DIRECTION
Pick out each line in the rows below that contains the string "icon", and copy those lines.

────────────────────────────────────────

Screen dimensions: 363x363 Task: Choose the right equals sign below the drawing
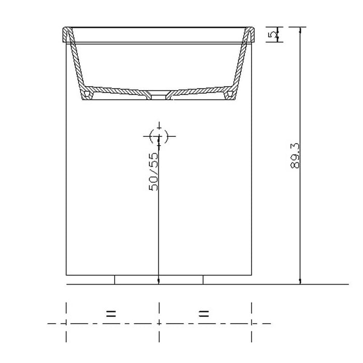point(204,313)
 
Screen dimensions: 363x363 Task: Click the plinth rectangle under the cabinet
point(158,280)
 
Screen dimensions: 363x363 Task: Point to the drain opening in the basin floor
point(158,95)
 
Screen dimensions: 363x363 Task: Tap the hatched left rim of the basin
point(66,35)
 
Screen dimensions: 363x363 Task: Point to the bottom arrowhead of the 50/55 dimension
point(158,282)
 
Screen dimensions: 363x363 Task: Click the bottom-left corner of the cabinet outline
point(66,275)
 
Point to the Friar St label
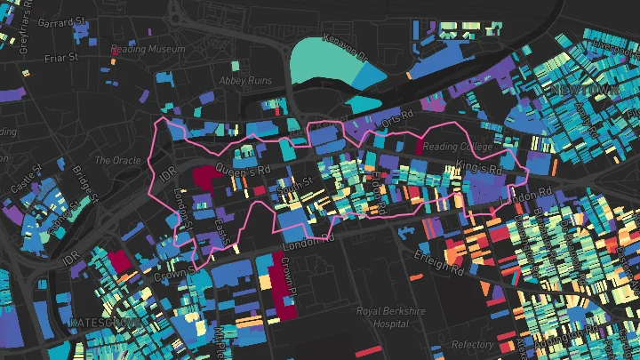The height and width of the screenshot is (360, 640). pos(62,58)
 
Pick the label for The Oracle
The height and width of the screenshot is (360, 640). pos(116,161)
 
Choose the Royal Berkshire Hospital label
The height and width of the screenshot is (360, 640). pos(392,317)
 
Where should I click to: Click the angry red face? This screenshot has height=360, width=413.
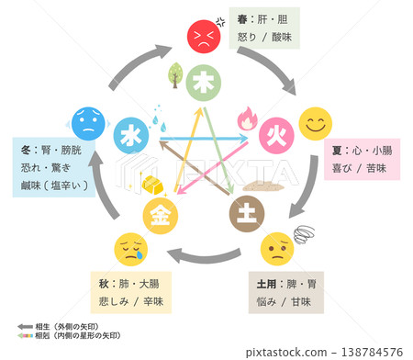click(x=203, y=36)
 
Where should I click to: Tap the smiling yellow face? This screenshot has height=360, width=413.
click(x=317, y=122)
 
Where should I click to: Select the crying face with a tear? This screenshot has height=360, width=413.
click(x=129, y=248)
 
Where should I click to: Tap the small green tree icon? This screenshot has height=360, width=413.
click(x=173, y=73)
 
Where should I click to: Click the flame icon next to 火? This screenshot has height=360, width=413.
click(x=247, y=118)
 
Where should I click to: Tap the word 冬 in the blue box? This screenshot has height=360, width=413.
click(x=27, y=149)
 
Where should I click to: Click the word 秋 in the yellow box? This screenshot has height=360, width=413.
click(x=100, y=286)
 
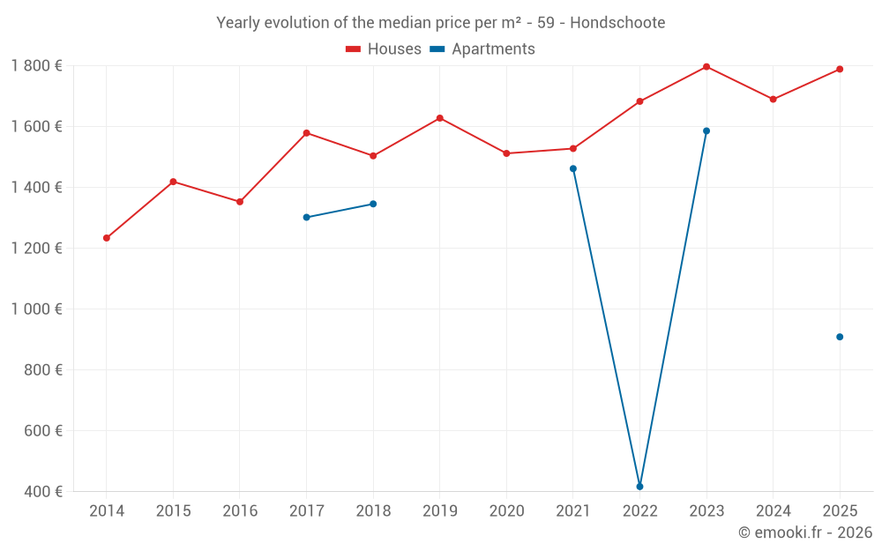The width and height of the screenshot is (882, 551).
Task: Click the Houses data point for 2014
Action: pyautogui.click(x=107, y=238)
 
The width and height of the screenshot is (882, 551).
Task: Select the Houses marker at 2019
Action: pyautogui.click(x=440, y=118)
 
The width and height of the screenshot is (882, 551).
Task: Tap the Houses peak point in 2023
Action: pyautogui.click(x=706, y=67)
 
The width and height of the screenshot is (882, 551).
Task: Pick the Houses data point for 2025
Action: pyautogui.click(x=840, y=69)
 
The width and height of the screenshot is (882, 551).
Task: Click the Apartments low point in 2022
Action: pyautogui.click(x=639, y=487)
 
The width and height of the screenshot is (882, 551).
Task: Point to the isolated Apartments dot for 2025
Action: pyautogui.click(x=840, y=337)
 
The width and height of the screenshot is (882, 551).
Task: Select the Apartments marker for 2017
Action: pyautogui.click(x=306, y=217)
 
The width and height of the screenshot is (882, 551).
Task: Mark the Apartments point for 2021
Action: pyautogui.click(x=573, y=168)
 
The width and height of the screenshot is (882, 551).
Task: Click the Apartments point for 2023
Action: pyautogui.click(x=706, y=131)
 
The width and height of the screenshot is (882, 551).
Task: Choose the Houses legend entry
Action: pyautogui.click(x=384, y=49)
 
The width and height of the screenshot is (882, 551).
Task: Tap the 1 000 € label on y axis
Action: pyautogui.click(x=36, y=309)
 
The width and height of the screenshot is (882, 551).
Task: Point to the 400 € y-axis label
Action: pyautogui.click(x=42, y=492)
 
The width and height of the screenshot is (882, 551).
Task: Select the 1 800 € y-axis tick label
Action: pyautogui.click(x=36, y=66)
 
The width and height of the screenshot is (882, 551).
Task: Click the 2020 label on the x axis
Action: pyautogui.click(x=506, y=511)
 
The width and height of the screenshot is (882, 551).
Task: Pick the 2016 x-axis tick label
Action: pyautogui.click(x=240, y=511)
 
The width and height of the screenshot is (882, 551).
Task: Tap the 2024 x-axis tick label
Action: pyautogui.click(x=774, y=511)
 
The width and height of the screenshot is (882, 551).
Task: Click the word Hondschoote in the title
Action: pyautogui.click(x=617, y=22)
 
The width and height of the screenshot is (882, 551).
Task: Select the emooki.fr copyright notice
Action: pyautogui.click(x=804, y=532)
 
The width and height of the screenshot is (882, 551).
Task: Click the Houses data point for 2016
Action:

────────────────────────────────────────

ANSWER FOR THIS EXERCISE
Where should I click to: Tap the small green tree icon? This screenshot has height=360, width=413.
Where should I click to: Click the flame icon next to 火? This screenshot has height=360, width=413.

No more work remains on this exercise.